▶ Materials provided
[Start of Attachment]

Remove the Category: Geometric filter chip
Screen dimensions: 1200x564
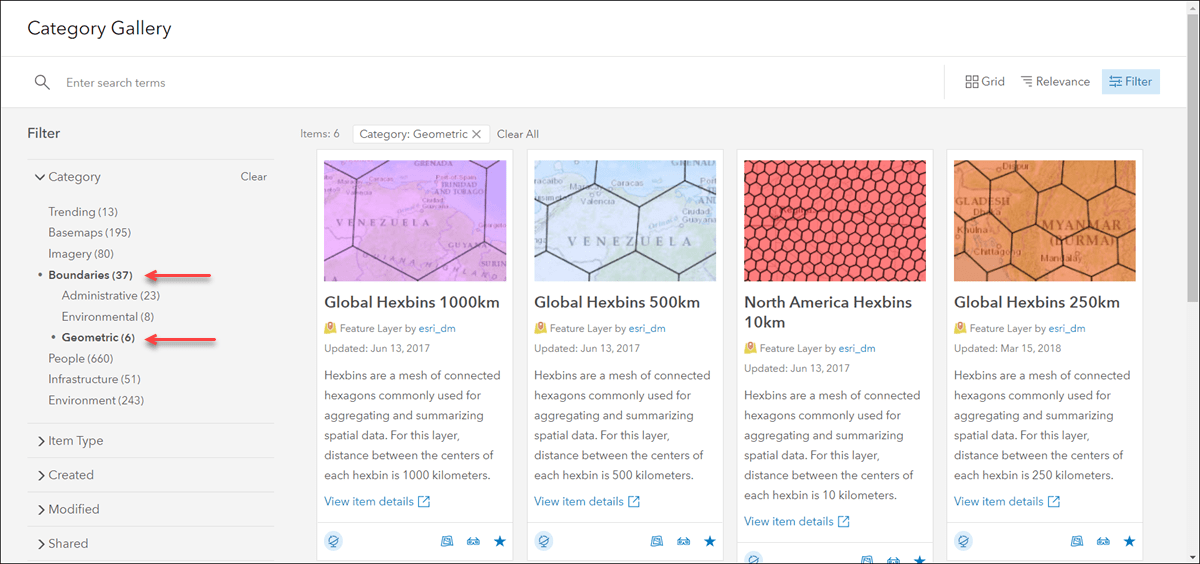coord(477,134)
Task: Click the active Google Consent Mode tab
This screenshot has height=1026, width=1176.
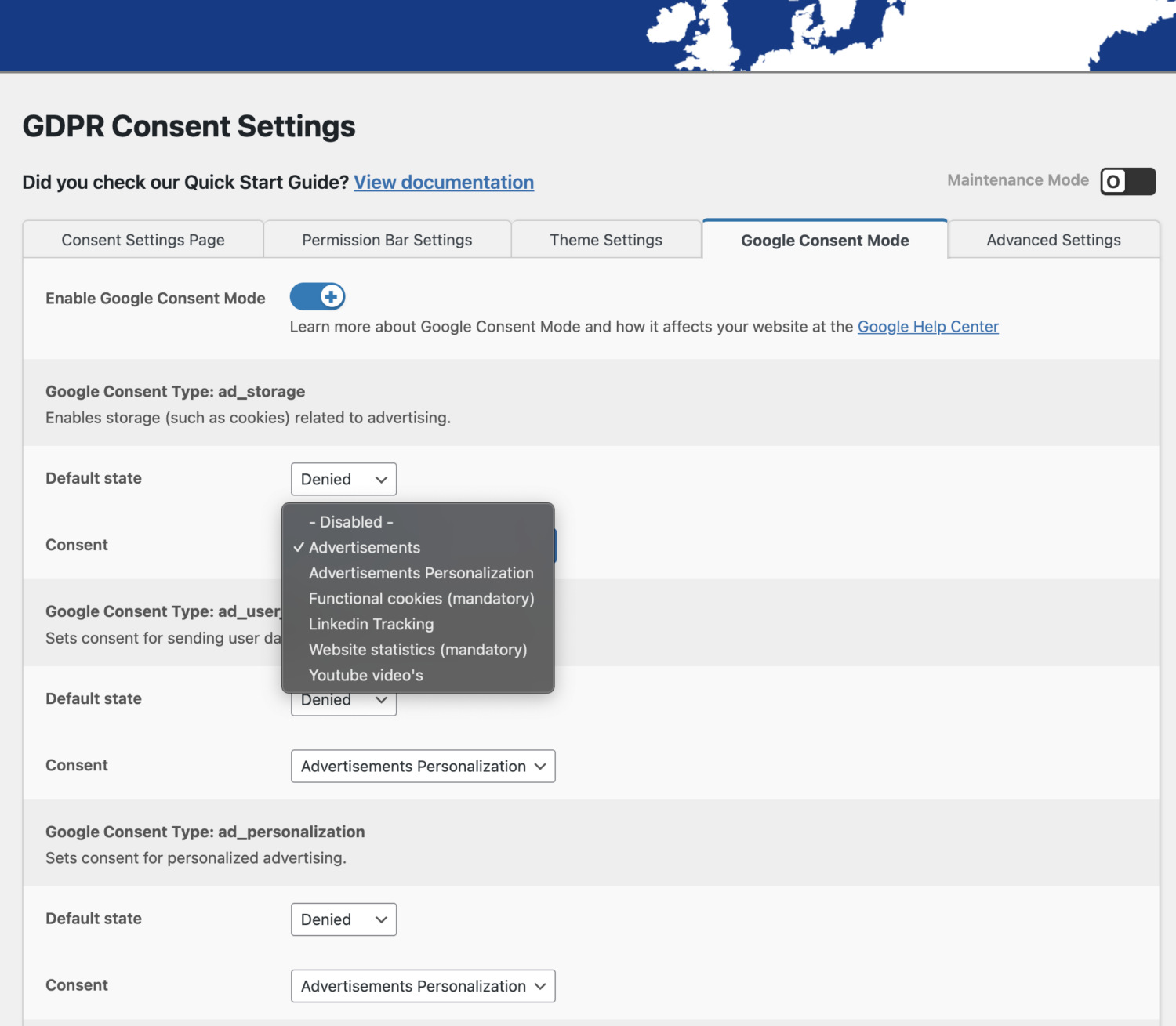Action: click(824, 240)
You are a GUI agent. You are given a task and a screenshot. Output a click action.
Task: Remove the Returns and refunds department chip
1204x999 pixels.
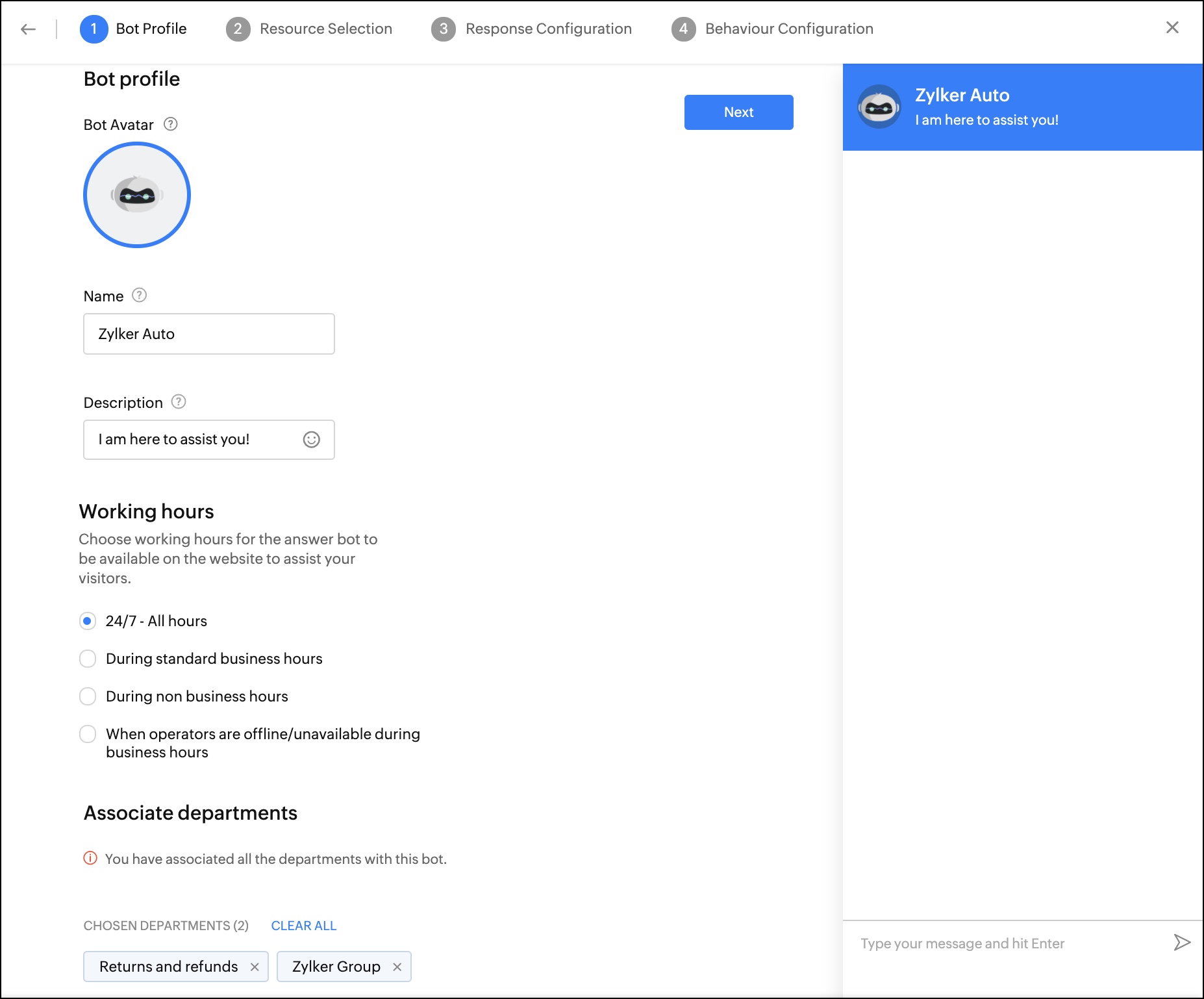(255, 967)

[End of Attachment]
[Start of Attachment]

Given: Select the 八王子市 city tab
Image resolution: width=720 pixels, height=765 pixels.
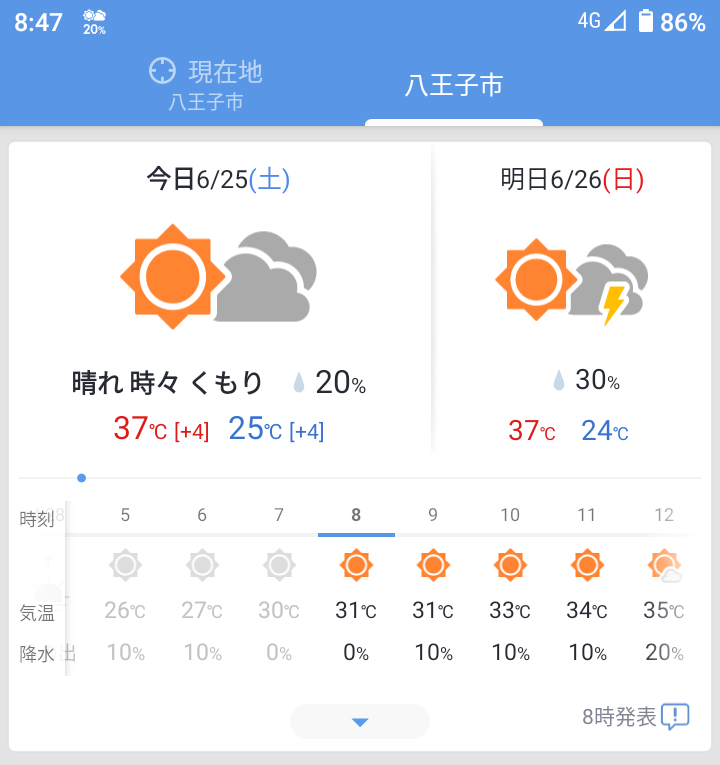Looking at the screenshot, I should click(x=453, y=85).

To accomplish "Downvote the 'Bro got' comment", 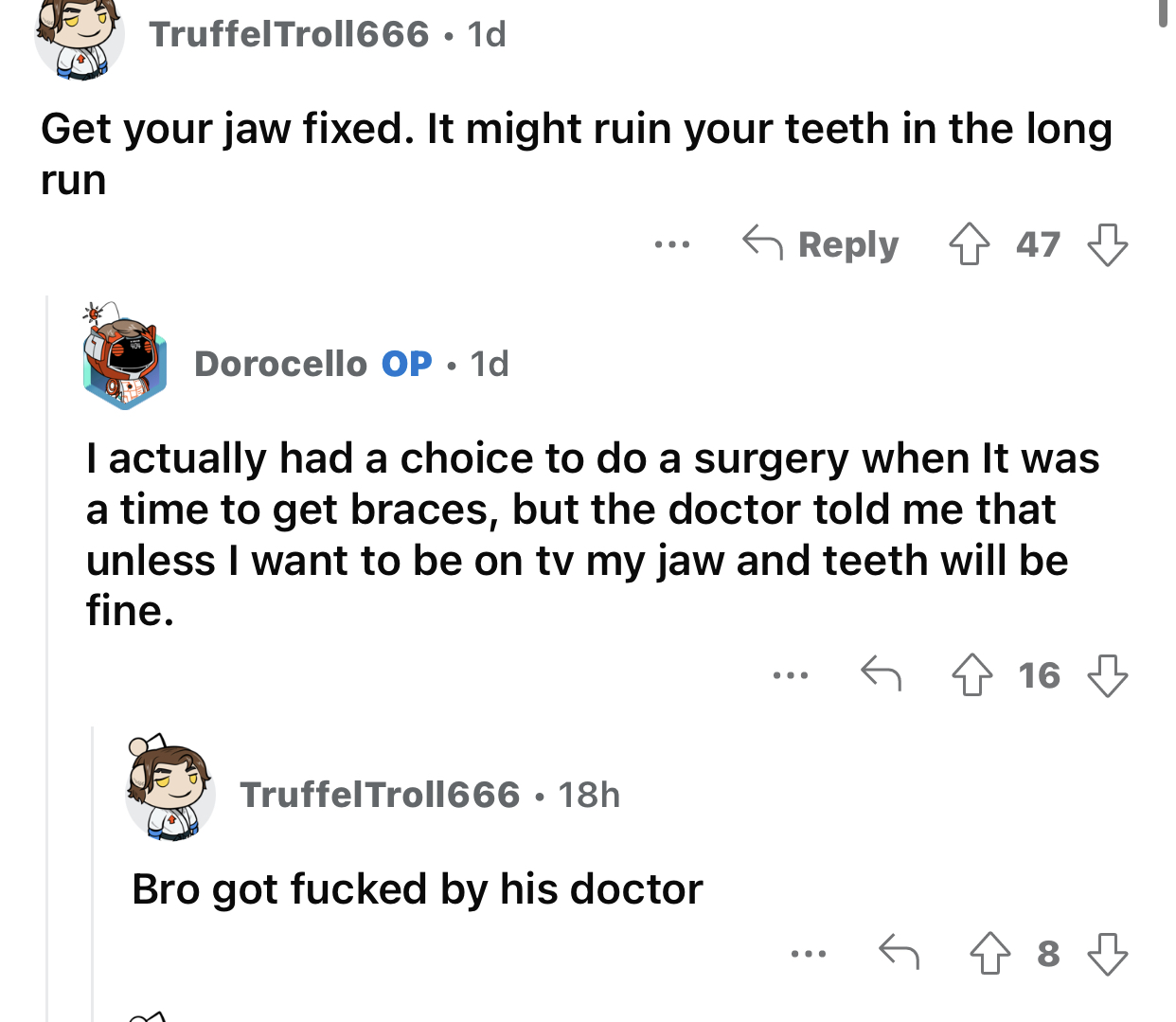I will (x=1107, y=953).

[End of Attachment]

▶ Try it
With the pictures omitted, print the lines above exactly, beginning at the line with "Remove the Category: Geometric filter chip" and going on through the line with "You are a GUI".

▶ Result
Remove the Category: Geometric filter chip
Screen dimensions: 1200x564
coord(477,134)
Task: Click the active Google Consent Mode tab
This screenshot has height=1026, width=1176.
Action: click(824, 240)
You are a GUI agent. You are given a task and a screenshot. Output a click action.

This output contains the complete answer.